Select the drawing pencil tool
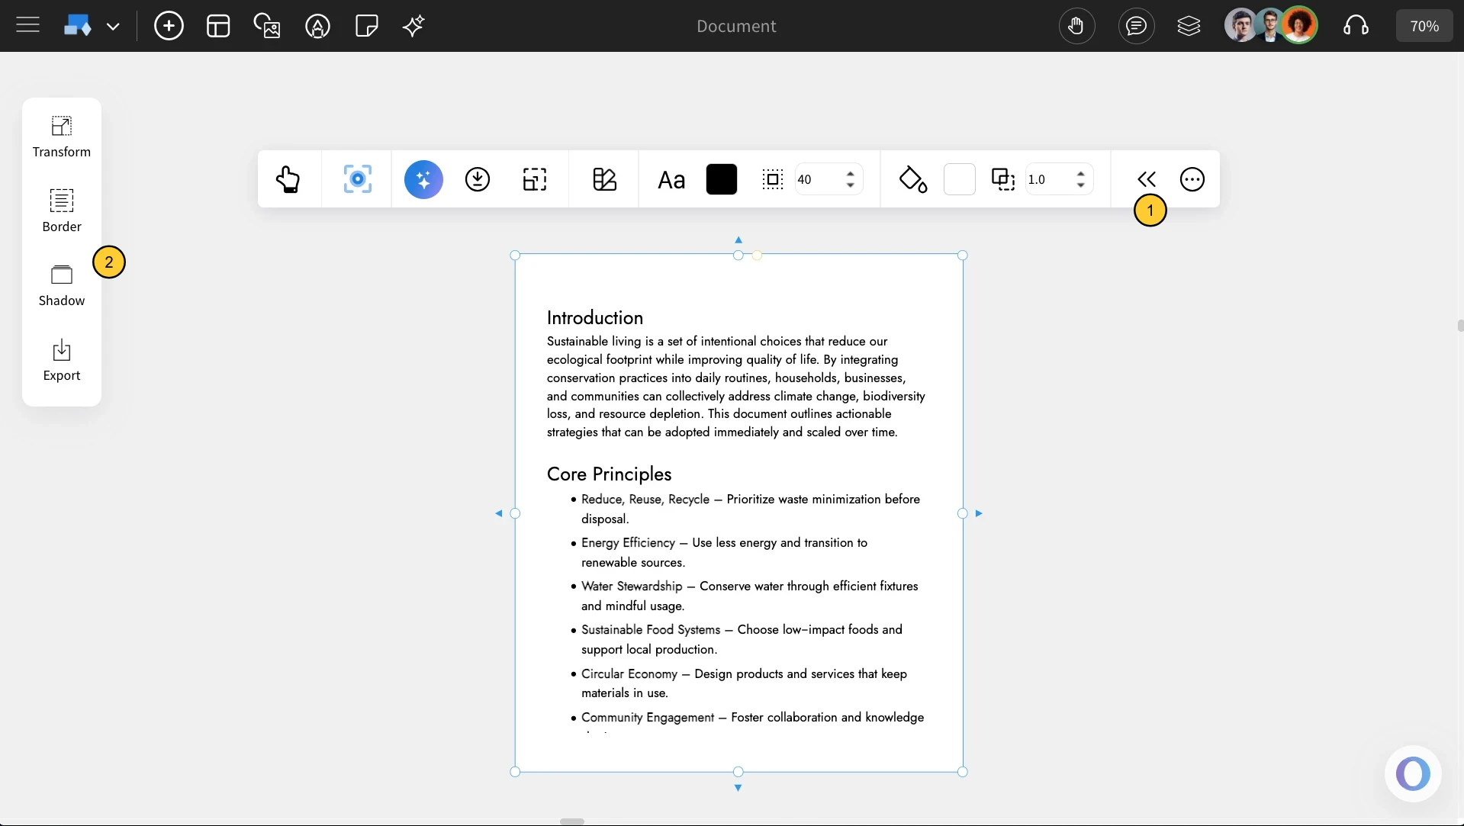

· · · ·

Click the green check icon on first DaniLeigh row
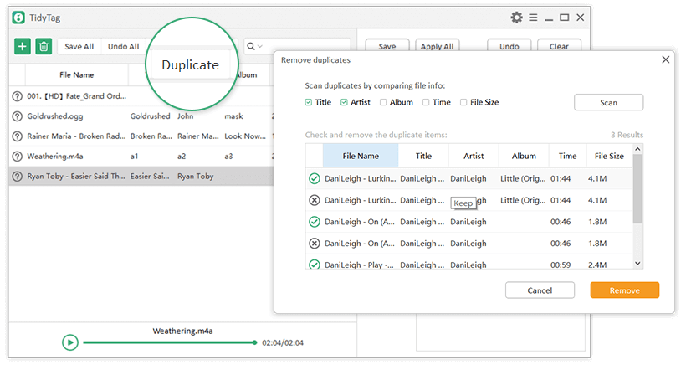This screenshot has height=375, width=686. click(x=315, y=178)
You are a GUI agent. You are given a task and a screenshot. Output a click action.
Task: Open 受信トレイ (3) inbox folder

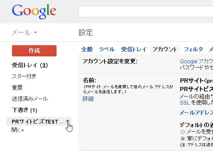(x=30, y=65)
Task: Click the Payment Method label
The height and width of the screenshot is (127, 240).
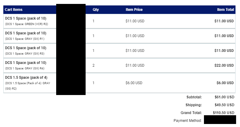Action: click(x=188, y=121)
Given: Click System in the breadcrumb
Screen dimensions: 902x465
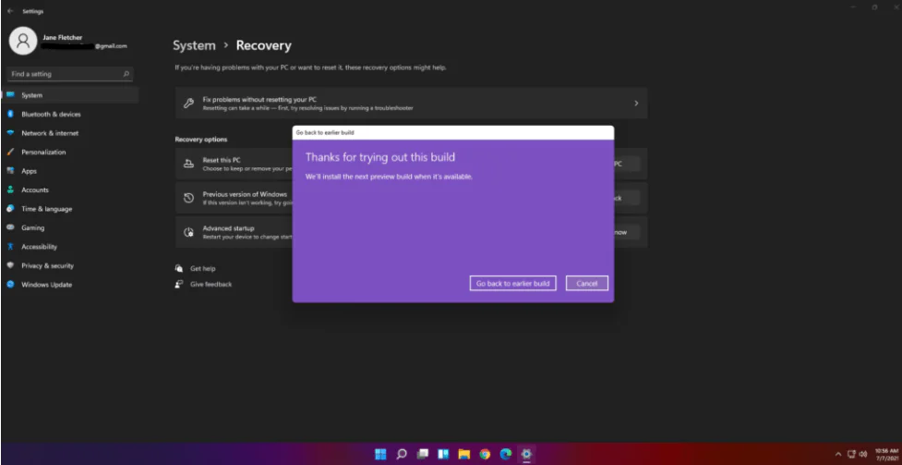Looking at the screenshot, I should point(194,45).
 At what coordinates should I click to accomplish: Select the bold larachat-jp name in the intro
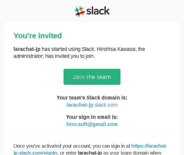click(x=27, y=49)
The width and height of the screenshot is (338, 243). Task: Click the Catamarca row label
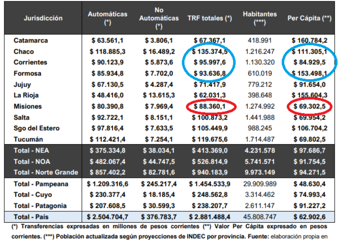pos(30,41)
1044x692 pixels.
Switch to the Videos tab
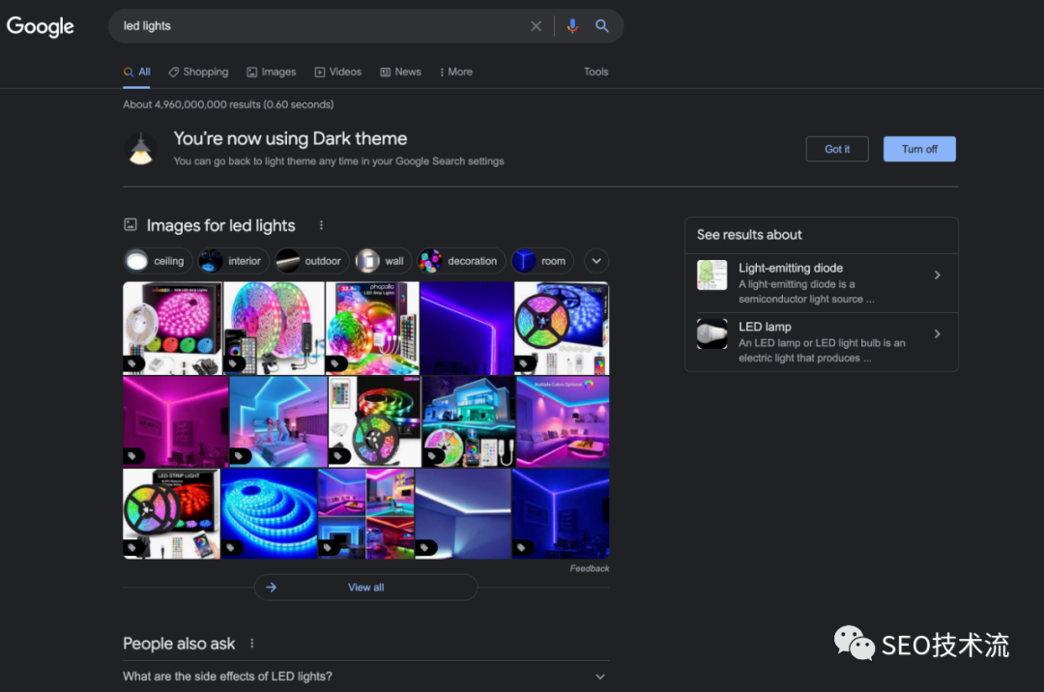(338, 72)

· · · ·

** WHAT THIS TASK INVOLVES **
How many lines of the records above contain the string "label"? Treat case as significant, and reply with the number alone.

** RESULT OF THE EXERCISE **
2